The primary difficulty with the proposed compromise is not its philosophical structure or methodology, but its math. The proposal, as best the Court can divine, seeks to come up with a number which assumes payment in full of the judgment and allowance of distribution back to the judgment debtors on a § 502(h) claim.
But the calculations proffered in support of the settlement do not include or account for (a) post-judgment interest or (b) an accurate amount of all allowable or probably allowable unsecured claims. Thus, the Trustee's settlement amount is not consistent with his announced approach to compromise and appears to understate the net recovery to the estate.
The Court cannot simply undertake to do the math itself, and arrive at a compromise amount based on a revised distribution analysis. First, the Court is limited to approving or disapproving the compromise tendered by the parties. Moreover, there is nothing in this record that indicates that the Gales would enter into a compromise if the settlement amount were increased.

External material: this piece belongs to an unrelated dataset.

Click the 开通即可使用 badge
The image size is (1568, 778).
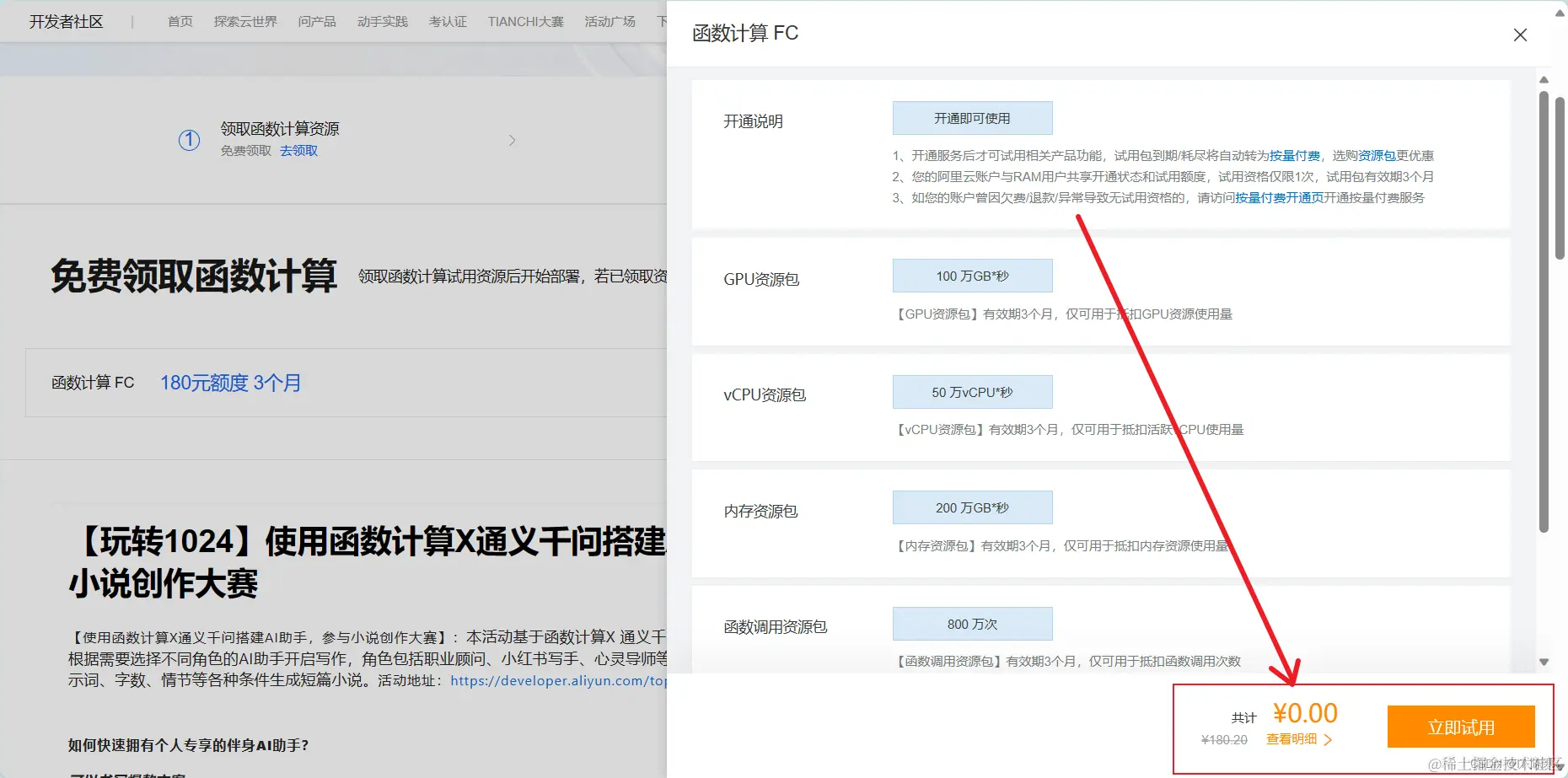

The Court however can provide the litigants a chance to propose a settlement which both follows their announced theoretical approach and addresses the present infirmities in calculation. Alternatively, the Trustee can renew the present Motion, and attempt to persuade the Court on an improved record that the settlement is sound and well justified (notwithstanding the math) and should be approved. Perhaps there is some other settlement which can be properly supported and approved. And, of course, the Trustee has the alternative of continuing his collection activities on the judgment. For these reasons, the denial of the Motion will specifically be without prejudice to further proceedings.
ORDER
For the foregoing reasons, the Motion is DENIED, without prejudice.
Dated this 29th day of September, 1999.